How to complete this task: A word-for-word copy of all entries is required, without images.

Data:
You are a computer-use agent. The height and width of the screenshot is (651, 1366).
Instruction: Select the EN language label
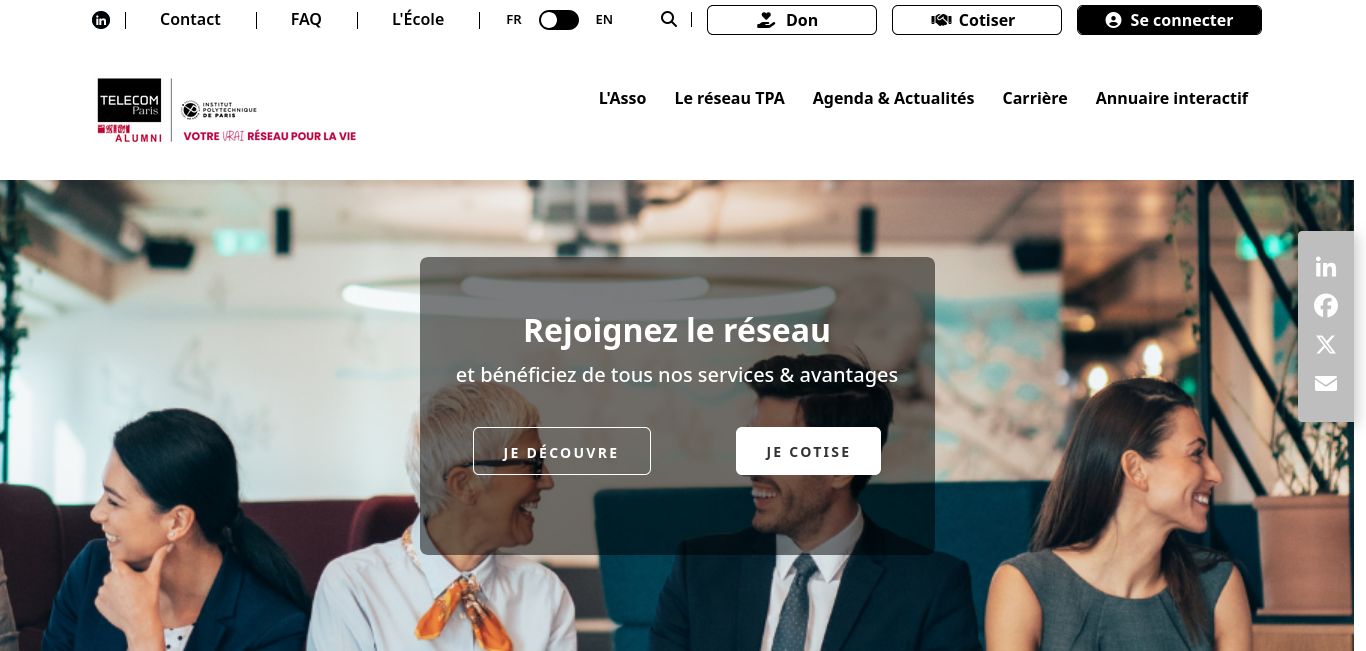click(x=604, y=20)
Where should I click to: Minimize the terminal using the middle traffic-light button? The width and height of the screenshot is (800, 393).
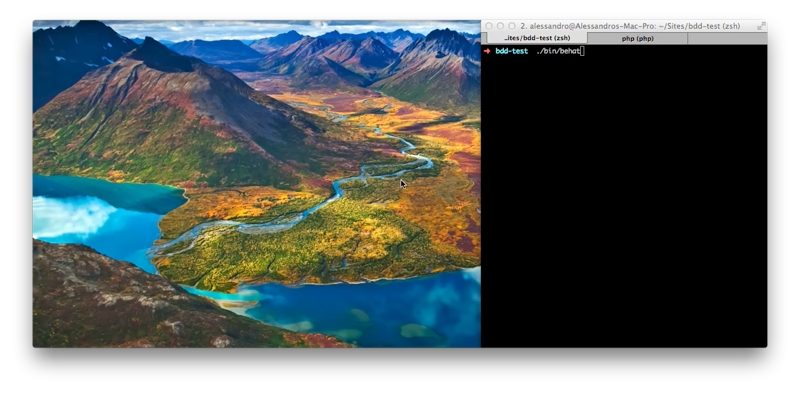point(500,26)
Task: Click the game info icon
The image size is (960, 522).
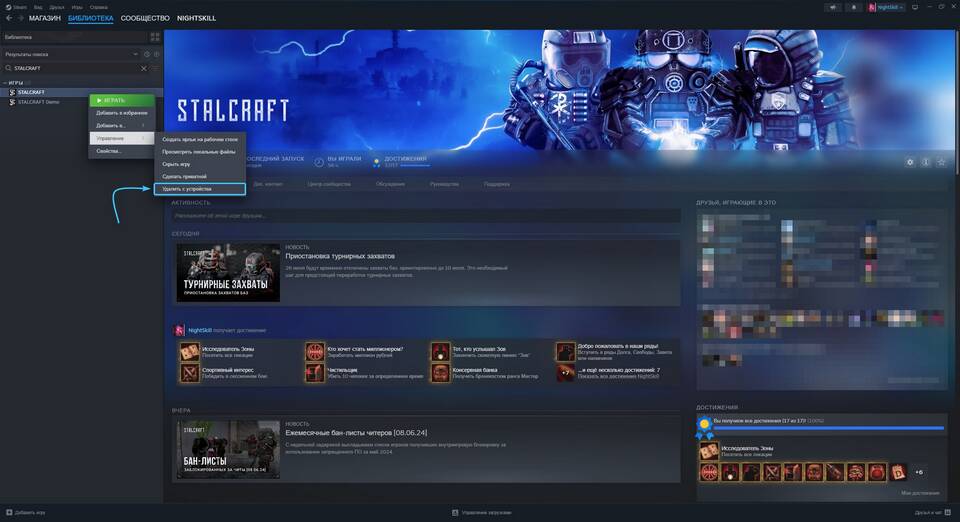Action: pyautogui.click(x=926, y=162)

Result:
You are a computer-use agent. The height and width of the screenshot is (651, 1366).
Instruction: Select the EN language label
click(x=604, y=20)
Where should I click to: Minimize the terminal using the middle traffic-light button? The width and height of the screenshot is (800, 393).
point(500,26)
Task: Click the game info icon
The image size is (960, 522).
Action: pyautogui.click(x=926, y=162)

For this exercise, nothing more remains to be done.